Courtney Adair Johnson
I call myself a reuse artist. I see the possibilities of creating awareness of waste through art. When we connect with the items that go through our hands--what we consume and discard--we begin conversations about how we live and how we treat others.
I source my all of my supplies from the abandoned and used; looking for what others deem worthless. I assemble, weave and sew together what we use and abandon. Employing drawing, painting, bookmaking, printmaking, assemblage, photography and walking into community dialogue, I promote and increase the discourse of reuse and mindfulness.
My practice and art making have been deepened by the emergence of parallels to social issues. I am always looking for the excess and inequities that might exist all around us. As I repurpose materials, I explore other viewpoints. I look to create conversations about our history and the essential nature of knowing where we came from--not just tearing down and replacing the structures and communities that are already in place.
Material and community needs dictate my movement, how it fits together, and what it shapes. I look for places for art to play, adding color and contradictions, layers and truths on which we can build.
Edgehill Map print plates
I find that using found material to create my artwork offers many opportunities for experimenting. I sourced paper that already had marks on it, finding six of the same size so they could fold into one another. I then built up each layer of the roadway with different materials to see what might print best. The inking of the plates created a stark contrast between material and paper. I did not create this print plate in reverse so it became a test print.

▸ **What needs to be done**:
Quote the artist statement word for word, starting with "I source my" and going on through "already in place.".

[Data items]
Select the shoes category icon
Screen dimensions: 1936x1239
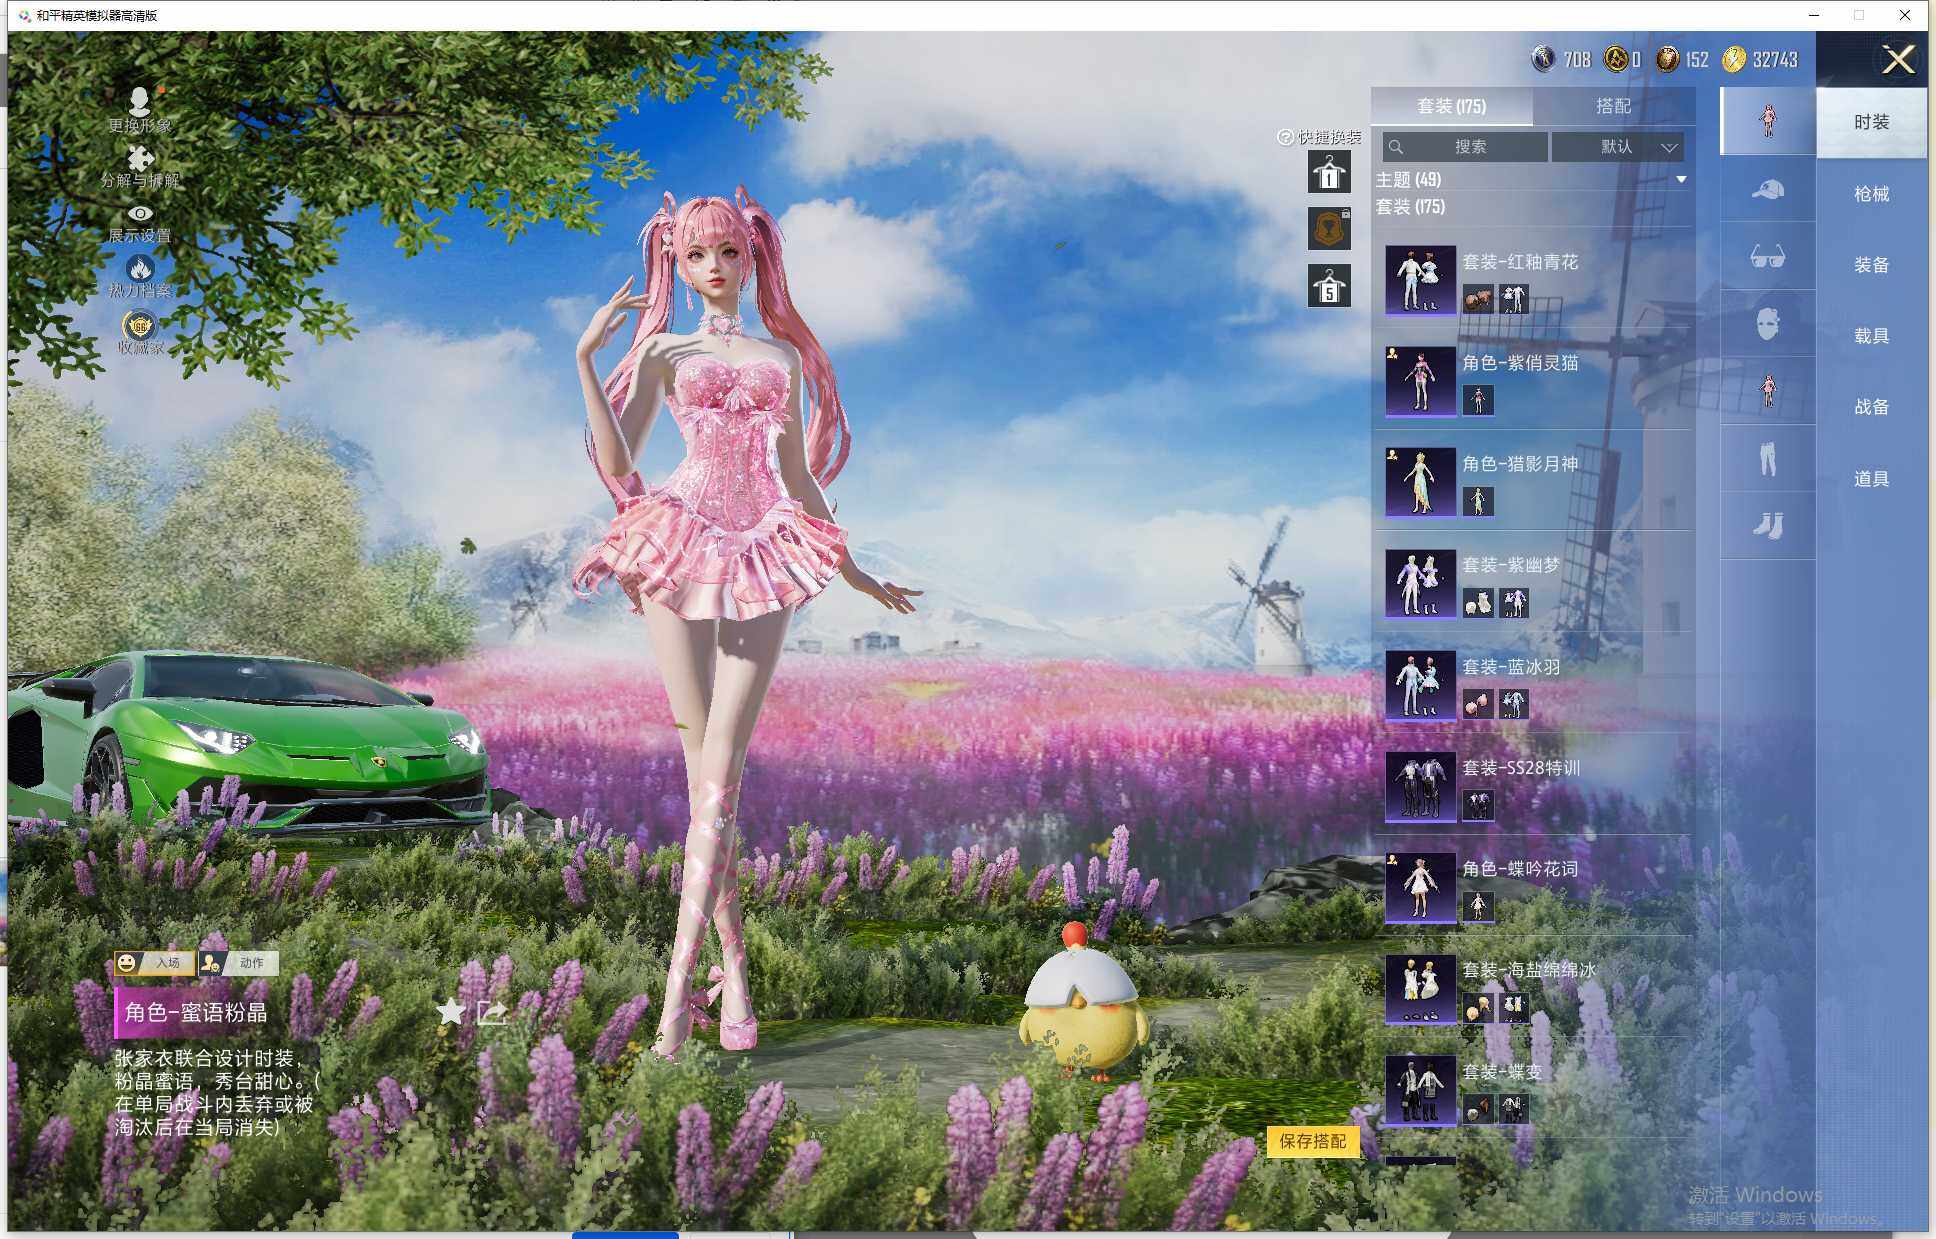tap(1767, 526)
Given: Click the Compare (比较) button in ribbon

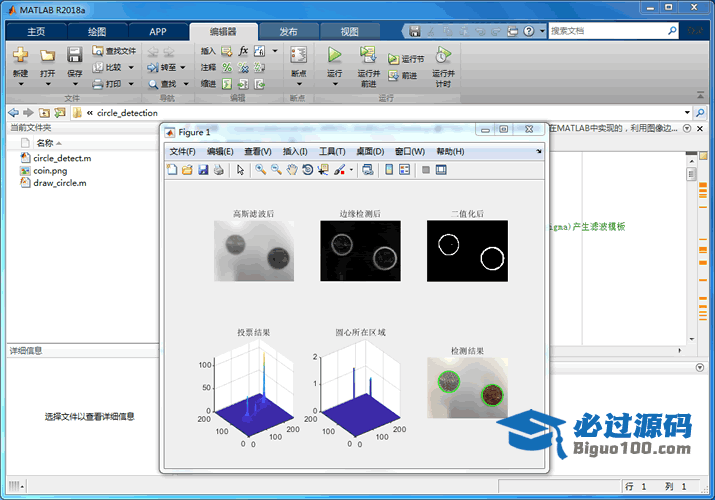Looking at the screenshot, I should [108, 67].
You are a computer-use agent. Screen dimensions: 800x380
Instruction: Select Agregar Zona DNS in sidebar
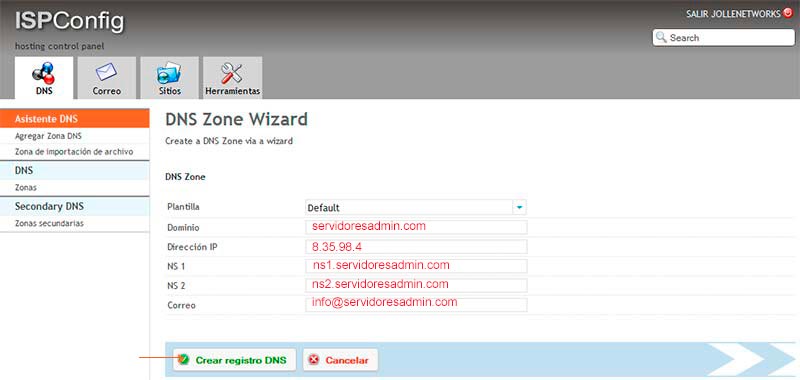click(x=48, y=136)
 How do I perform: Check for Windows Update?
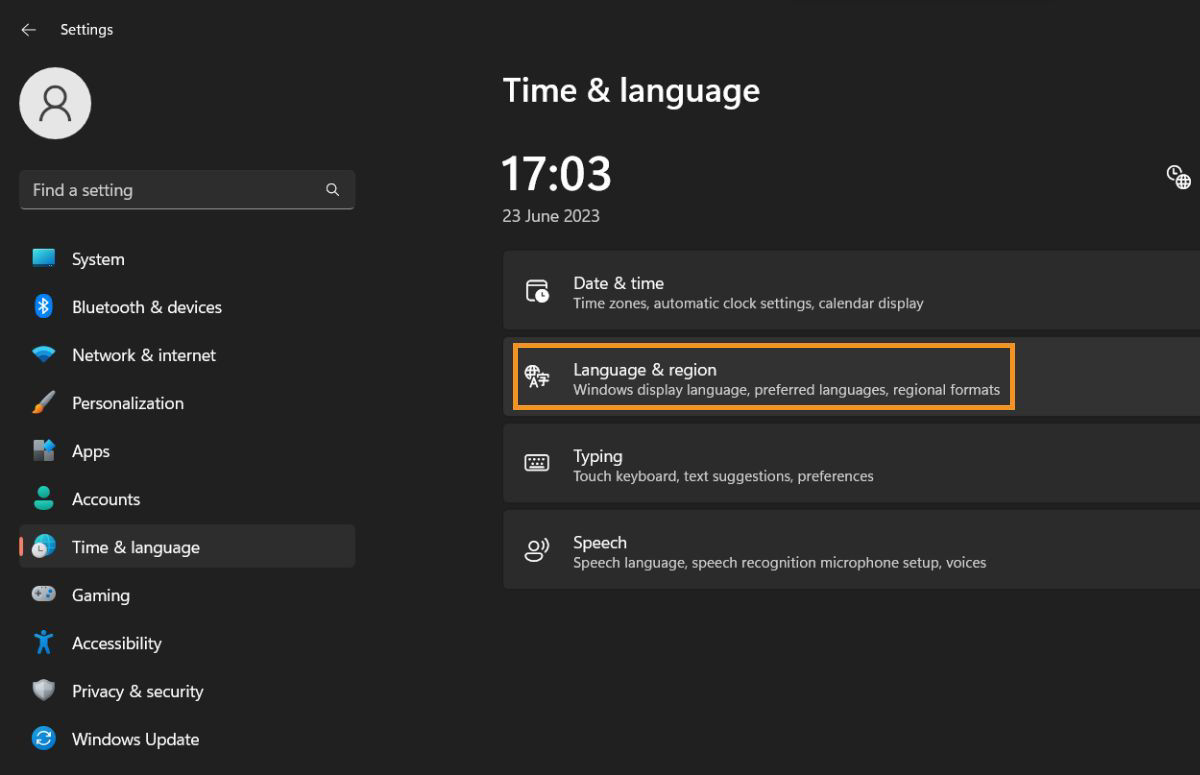click(x=134, y=739)

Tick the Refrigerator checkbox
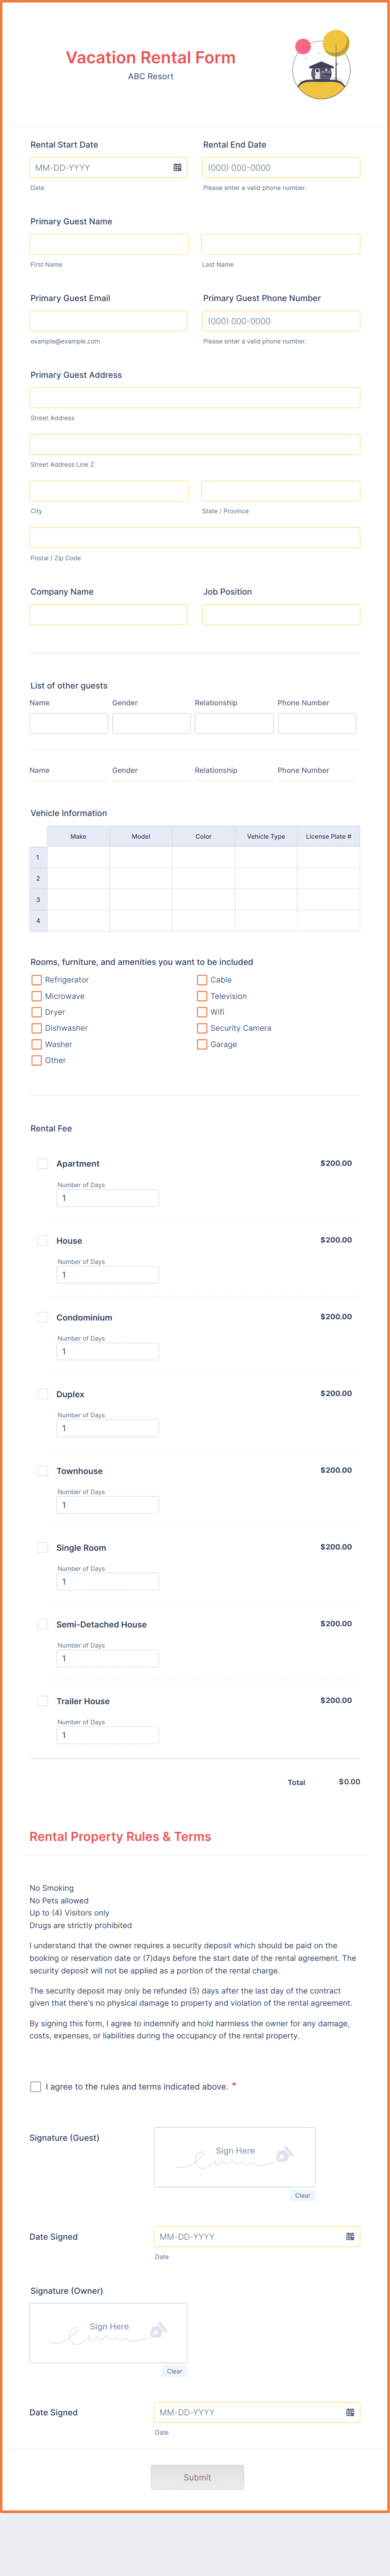pyautogui.click(x=37, y=980)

▸ **The answer**:
I source my all of my supplies from the abandoned and used; looking for what others deem worthless. I assemble, weave and sew together what we use and abandon. Employing drawing, painting, bookmaking, printmaking, assemblage, photography and walking into community dialogue, I promote and increase the discourse of reuse and mindfulness.
My practice and art making have been deepened by the emergence of parallels to social issues. I am always looking for the excess and inequities that might exist all around us. As I repurpose materials, I explore other viewpoints. I look to create conversations about our history and the essential nature of knowing where we came from--not just tearing down and replacing the structures and communities that are already in place.